The zenith of Catholic political influence, however, took several decades longer to arrive. In fact, we are living through it right now. But few would call it palpable: In law and policy, apparent Catholic power has not delivered results that are identifiably Catholic — or, really, identifiably anything at all.
Today, about 30 percent of the members of Congress are Catholic, compared to only 21 percent of Americans. But it’s the Supreme Court where Catholic influence is strongest: Five of the current eight justices are Catholics. If nominee Amy Coney Barrett is confirmed, the tally will increase to six of nine.
Yet a census of congressional Catholics leaves one confounded as to what beliefs they could possibly share: Progressives such as Sens. Kirsten Gillibrand (D-N.Y.) and Edward J. Markey (D-Mass.), moderates such as Sens. Joe Manchin III (D-W.Va.) and Susan Collins (R-Maine), and conservatives such as Sens. Marco Rubio (R-Fla.) and Patrick J. Toomey (R-Pa.) all claim the affiliation. And even as they dominate the Supreme Court, Catholics hardly form a bloc. Justice Sonia Sotomayor generally votes with the liberal wing, and even more conservative justices such as John G. Roberts Jr. and, previously, Anthony M. Kennedy have delivered defeats for Catholic positions on the foundational issue of abortion.
Despite apparent Catholic power, the U.S. government is at least as hostile to the Catholic view of human dignity — that is, to the duties of care and respect owed to every person as a child of God — as it has ever been.
Catholicism — long considered a politically and culturally suspect sect — has over the decades sought and achieved respectability through assimilation with Protestant, and later secular, America. The result has been the rise of “identity Catholicism,” where affiliation with the church serves a social and political purpose but is no longer associated with distinctive moral beliefs or with a transformational encounter with divinity.
Thus questions as seemingly disparate as the morality of contraception, policy toward migration and the administration of the sacraments have degraded into means of policing Catholic identity, obscuring the real stakes.
We can see this clearly in the discourse surrounding the 2020 election. On one side is Joe Biden, the Mass-attending Irish Catholic Democratic presidential nominee. On the other side is Amy Coney Barrett, former Notre Dame law professor, covenant religious community member and mother of seven who is now at least as much President Trump’s running mate as Vice President Pence is. These two figures have become avatars for dueling conceptions of American Catholic identity.
Biden represents the accommodationist view: an assumption that Catholic identity can contribute meaningfully to American public life even — or perhaps only — if it accommodates itself to the shifting mainstream in all matters but the Apostles’ Creed itself.
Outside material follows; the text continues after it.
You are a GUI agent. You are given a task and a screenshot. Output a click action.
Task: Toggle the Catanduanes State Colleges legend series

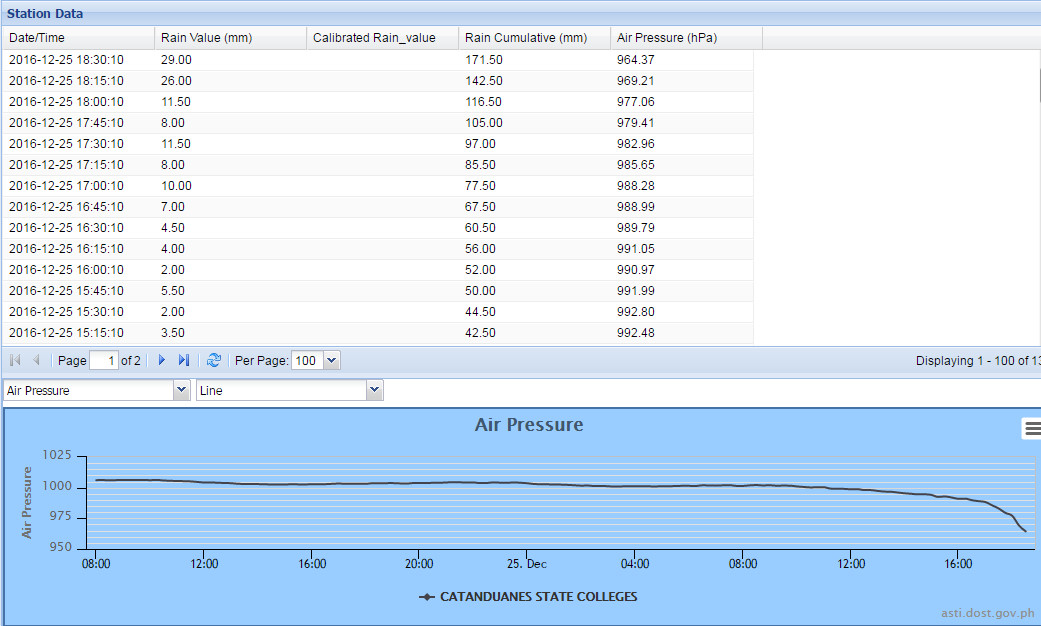(x=528, y=597)
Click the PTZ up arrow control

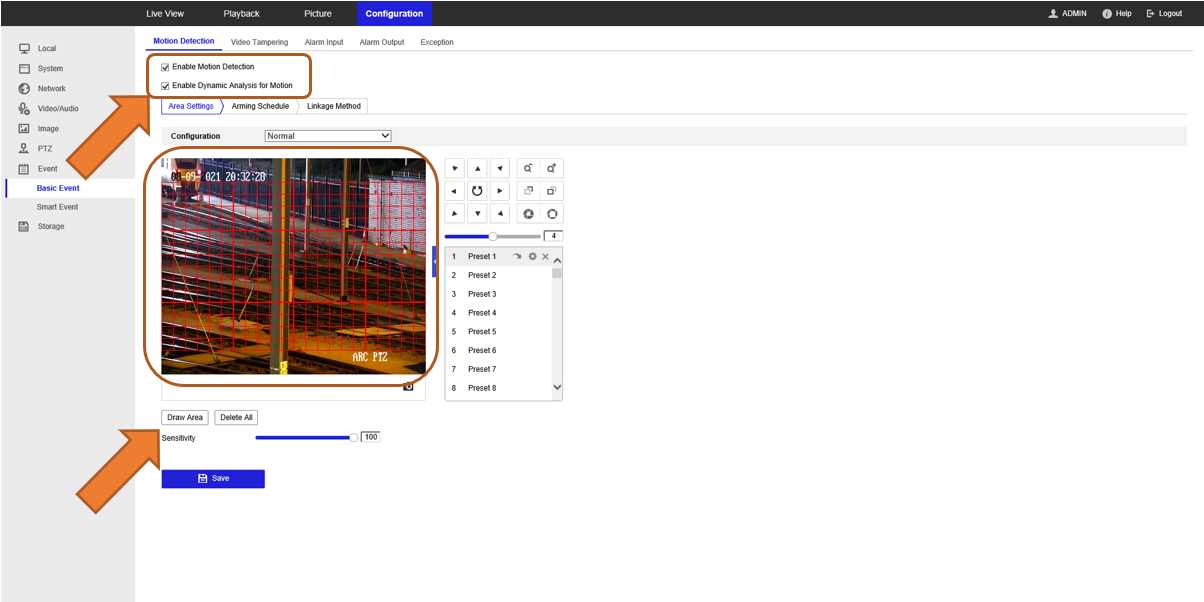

Everything is negotiable. (In Biden’s own case, that even includes the liberty of the church, as shown in his support for applying Obamacare contraception mandates to Catholic nuns.)
Barrett represents what we might call the compatibilist view: an assumption that a robustly practiced Catholicism, including assent to key moral teachings in intellect and lifestyle, is compatible with participation in American public life at the highest levels. Some of her most notable academic work, such as her paper on the duties of Catholic judges in death-penalty cases, involves detailed consideration of marrying faithfulness to the church with faithfulness to the judiciary. At the same time, Barrett’s orthodox conservatism on issues such as corporate power raises uncomfortable questions for compatibilists about their own accommodations.
Still, Barrett’s very existence challenges the notion that certain Catholic accommodations to the mainstream have been necessary and proper — which is why the questioning from Catholic Democrats on the Judiciary Committee is likely to be especially sharp. While accommodationists will hear challenges to the role of Barrett’s faith in her work as pushback against an unseemly brand of assertive Catholicism, compatibilists will hear them as an assault on the faith itself. And there will be no translation between these understandings, especially because the media largely accepts the accommodationist view and regards the compatibilist view as suspicious and radical, if intelligible at all.
Identity Catholicism has made Catholic politics impossible to discuss because it has rendered the very concept incoherent, like discussing “red-haired politics” or “Steelers fan politics.” We are left, even among Catholics, disputing the boundaries of an identity rather than the tenets of a faith. American Catholicism today lacks the salience that comes from a confident application of the church’s timeless traditions and from a Christian identity that transcends power and partisanship.